● **WORK INSTRUCTIONS**
When you reach the line that contains "Instruction: Maximize the" below, transcribe it and each line after it word for word to the end of the records, omitting pictures.

● **DATA SUPPLIED**
* * * * * * *

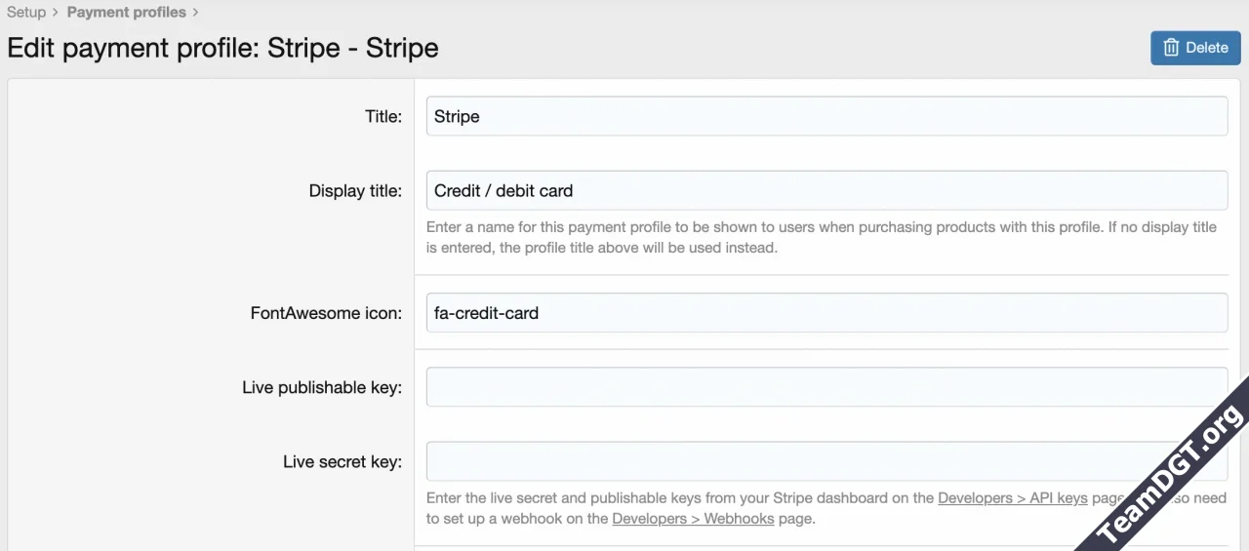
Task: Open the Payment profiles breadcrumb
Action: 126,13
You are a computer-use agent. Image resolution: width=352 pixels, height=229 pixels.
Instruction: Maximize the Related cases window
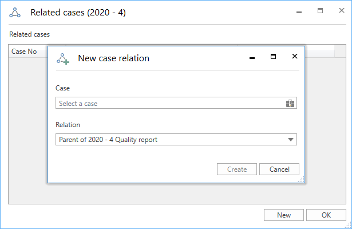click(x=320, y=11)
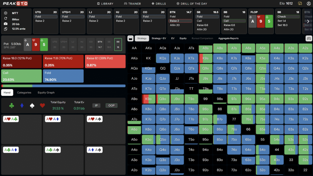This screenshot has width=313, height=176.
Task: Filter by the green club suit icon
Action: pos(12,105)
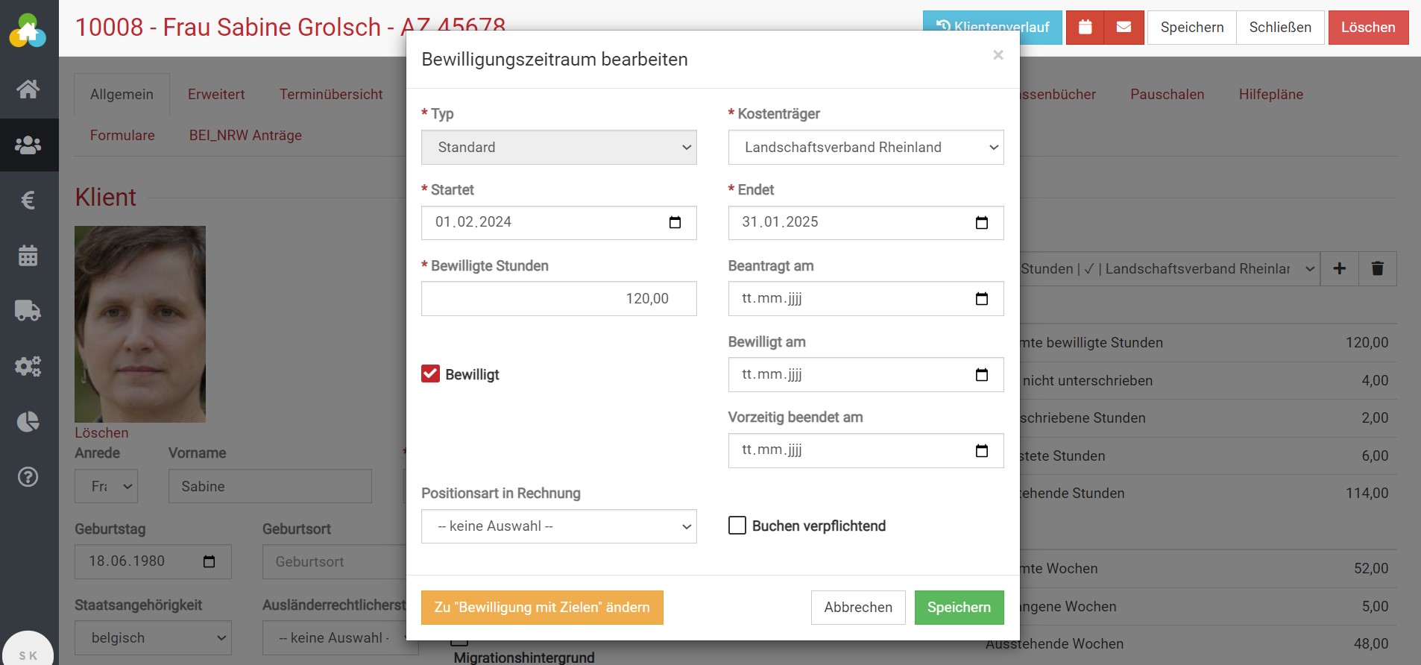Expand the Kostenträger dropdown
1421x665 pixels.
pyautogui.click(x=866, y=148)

* * * * * * *

● **SOLUTION BELOW**
Instruction: Maximize the Related cases window
click(x=320, y=11)
This screenshot has width=313, height=176.
Task: Filter by the green club suit icon
Action: pos(12,105)
Expand the Kostenträger dropdown
1421x665 pixels.
pyautogui.click(x=866, y=148)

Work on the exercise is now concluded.